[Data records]

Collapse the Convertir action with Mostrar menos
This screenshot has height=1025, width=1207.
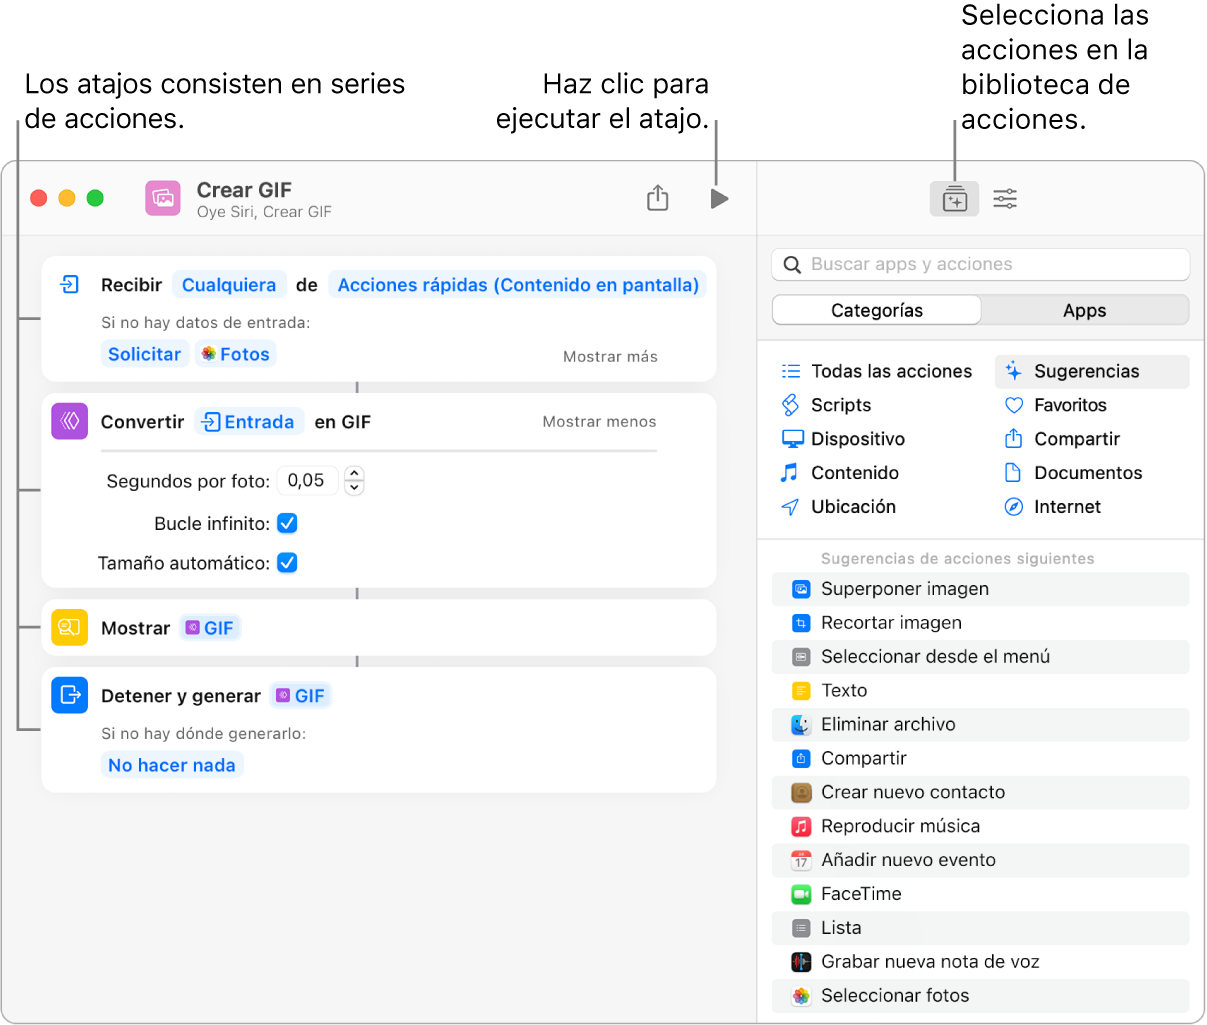coord(599,422)
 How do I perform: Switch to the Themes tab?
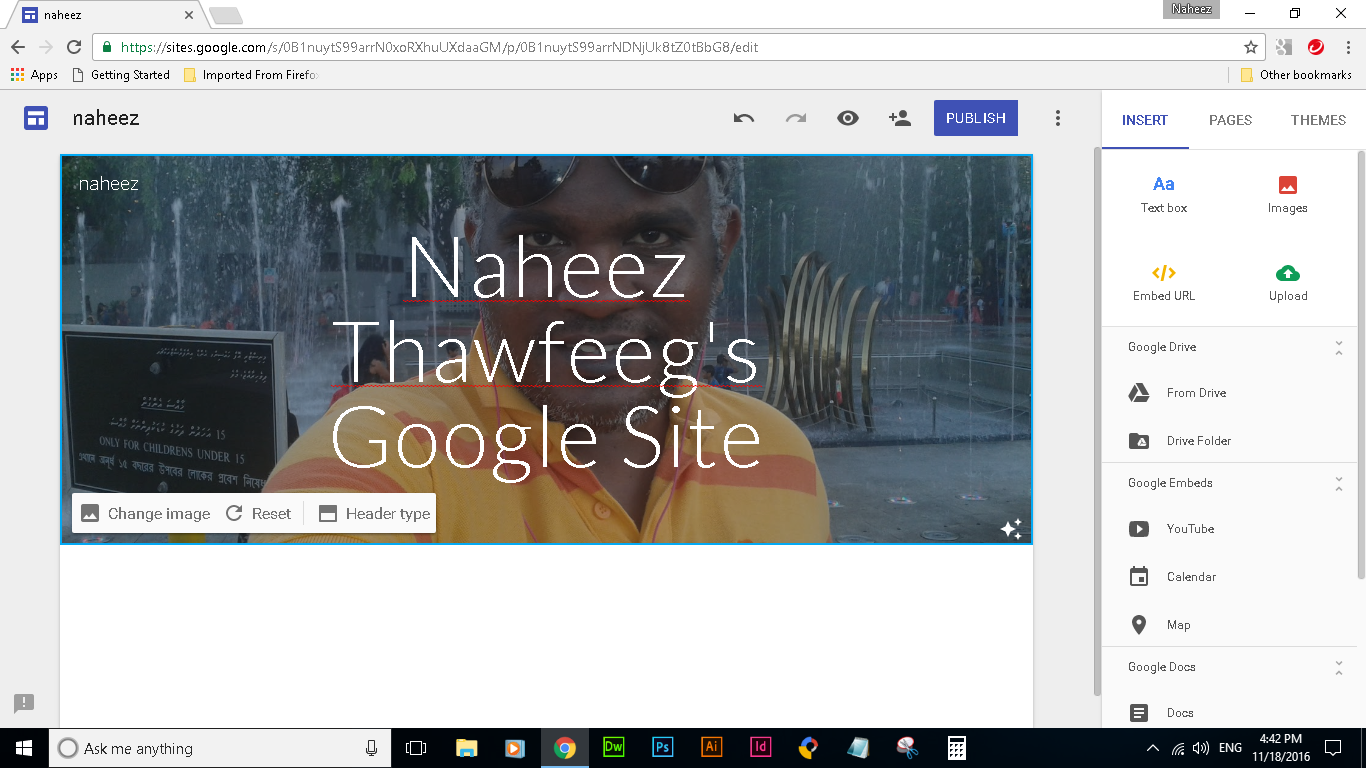click(1317, 120)
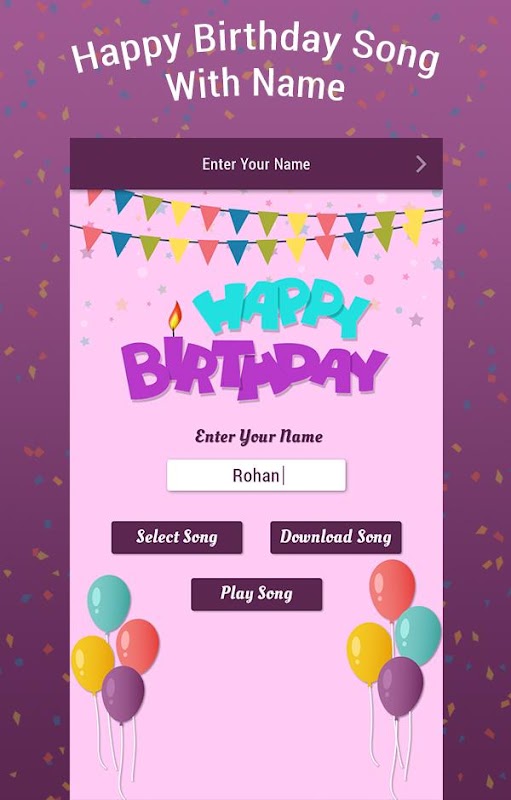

PROBLEM DESCRIPTION:
In your copy of the records above, include no pictures and match every line exactly.

EXERCISE RESULT:
Collapse the Convertir action with Mostrar menos
This screenshot has height=1025, width=1207.
coord(599,422)
 How do I perform: Switch to the Themes tab?
click(1317, 120)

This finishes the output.